# TASK OBJECTIVE
If a line appears in the data below, it must appear in your answer exactly as given.

# DATASET EXTRACT
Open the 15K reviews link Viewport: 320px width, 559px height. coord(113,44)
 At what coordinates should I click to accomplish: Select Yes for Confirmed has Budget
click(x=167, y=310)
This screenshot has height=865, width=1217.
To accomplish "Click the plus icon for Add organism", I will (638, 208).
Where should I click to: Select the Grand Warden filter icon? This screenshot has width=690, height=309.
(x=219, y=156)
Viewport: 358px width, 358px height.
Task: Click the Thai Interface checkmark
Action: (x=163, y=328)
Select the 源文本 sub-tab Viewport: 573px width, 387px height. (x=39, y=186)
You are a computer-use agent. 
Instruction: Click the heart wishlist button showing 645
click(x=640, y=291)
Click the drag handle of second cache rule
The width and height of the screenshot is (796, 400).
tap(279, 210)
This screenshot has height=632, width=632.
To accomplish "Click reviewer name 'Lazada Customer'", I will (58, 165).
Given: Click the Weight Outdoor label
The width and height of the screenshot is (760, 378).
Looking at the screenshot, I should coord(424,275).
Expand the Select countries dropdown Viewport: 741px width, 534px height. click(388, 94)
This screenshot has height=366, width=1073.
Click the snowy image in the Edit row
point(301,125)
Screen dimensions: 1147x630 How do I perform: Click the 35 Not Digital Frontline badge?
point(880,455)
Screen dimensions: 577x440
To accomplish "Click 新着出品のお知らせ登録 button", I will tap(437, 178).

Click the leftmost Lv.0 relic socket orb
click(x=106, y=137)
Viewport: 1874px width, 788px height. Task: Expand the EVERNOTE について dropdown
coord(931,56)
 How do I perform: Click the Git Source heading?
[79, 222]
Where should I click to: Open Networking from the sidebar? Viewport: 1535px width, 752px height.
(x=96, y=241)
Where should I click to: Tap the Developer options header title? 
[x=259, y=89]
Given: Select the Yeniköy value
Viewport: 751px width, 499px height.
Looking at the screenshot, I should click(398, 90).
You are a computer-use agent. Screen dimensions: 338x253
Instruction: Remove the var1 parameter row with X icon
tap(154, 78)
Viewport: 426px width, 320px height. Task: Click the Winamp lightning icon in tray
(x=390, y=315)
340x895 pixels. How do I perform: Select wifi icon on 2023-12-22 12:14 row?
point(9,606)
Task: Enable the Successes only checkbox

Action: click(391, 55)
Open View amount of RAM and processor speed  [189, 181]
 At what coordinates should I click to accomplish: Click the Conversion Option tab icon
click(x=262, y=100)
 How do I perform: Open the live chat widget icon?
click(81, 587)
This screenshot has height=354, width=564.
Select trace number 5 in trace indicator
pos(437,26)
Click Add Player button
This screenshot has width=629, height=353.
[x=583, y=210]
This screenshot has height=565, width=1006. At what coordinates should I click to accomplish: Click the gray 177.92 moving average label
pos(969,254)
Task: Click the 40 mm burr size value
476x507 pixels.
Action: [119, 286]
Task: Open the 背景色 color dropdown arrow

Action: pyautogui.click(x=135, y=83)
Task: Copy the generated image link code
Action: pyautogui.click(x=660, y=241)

# ANSWER TO THIS PROBLEM
Open the 15K reviews link Viewport: 320px width, 559px height. coord(113,44)
 At what coordinates should I click to accomplish: Select Yes for Confirmed has Budget
click(x=167, y=310)
This screenshot has height=865, width=1217.
To accomplish "Click the plus icon for Add organism", I will (638, 208).
Where should I click to: Select the Grand Warden filter icon? This screenshot has width=690, height=309.
(x=219, y=156)
Viewport: 358px width, 358px height.
Task: Click the Thai Interface checkmark
Action: (x=163, y=328)
Select the 源文本 sub-tab Viewport: 573px width, 387px height. (x=39, y=186)
You are a computer-use agent. 
Instruction: Click the heart wishlist button showing 645
click(x=640, y=291)
Click the drag handle of second cache rule
The width and height of the screenshot is (796, 400).
tap(279, 210)
This screenshot has height=632, width=632.
To accomplish "Click reviewer name 'Lazada Customer'", I will (58, 165).
Given: Click the Weight Outdoor label
The width and height of the screenshot is (760, 378).
Looking at the screenshot, I should coord(424,275).
Expand the Select countries dropdown Viewport: 741px width, 534px height. click(388, 94)
This screenshot has height=366, width=1073.
Click the snowy image in the Edit row
point(301,125)
Screen dimensions: 1147x630 How do I perform: Click the 35 Not Digital Frontline badge?
point(880,455)
Screen dimensions: 577x440
To accomplish "Click 新着出品のお知らせ登録 button", I will tap(437, 178).

Click the leftmost Lv.0 relic socket orb
click(x=106, y=137)
Viewport: 1874px width, 788px height. Task: Expand the EVERNOTE について dropdown
coord(931,56)
 How do I perform: Click the Git Source heading?
[79, 222]
Where should I click to: Open Networking from the sidebar? Viewport: 1535px width, 752px height.
(x=96, y=241)
Where should I click to: Tap the Developer options header title? 
[x=259, y=89]
Given: Select the Yeniköy value
Viewport: 751px width, 499px height.
Looking at the screenshot, I should click(398, 90).
You are a computer-use agent. Screen dimensions: 338x253
Instruction: Remove the var1 parameter row with X icon
tap(154, 78)
Viewport: 426px width, 320px height. Task: Click the Winamp lightning icon in tray
(x=390, y=315)
340x895 pixels. How do I perform: Select wifi icon on 2023-12-22 12:14 row?
point(9,606)
Task: Enable the Successes only checkbox

Action: click(391, 55)
Open View amount of RAM and processor speed  [189, 181]
 At what coordinates should I click to accomplish: Click the Conversion Option tab icon
click(x=262, y=100)
 How do I perform: Open the live chat widget icon?
click(81, 587)
This screenshot has height=354, width=564.
Select trace number 5 in trace indicator
pos(437,26)
Click Add Player button
This screenshot has width=629, height=353.
[x=583, y=210]
This screenshot has height=565, width=1006. At what coordinates should I click to accomplish: Click the gray 177.92 moving average label
pos(969,254)
Task: Click the 40 mm burr size value
476x507 pixels.
Action: [119, 286]
Task: Open the 背景色 color dropdown arrow

Action: pyautogui.click(x=135, y=83)
Task: Copy the generated image link code
Action: pyautogui.click(x=660, y=241)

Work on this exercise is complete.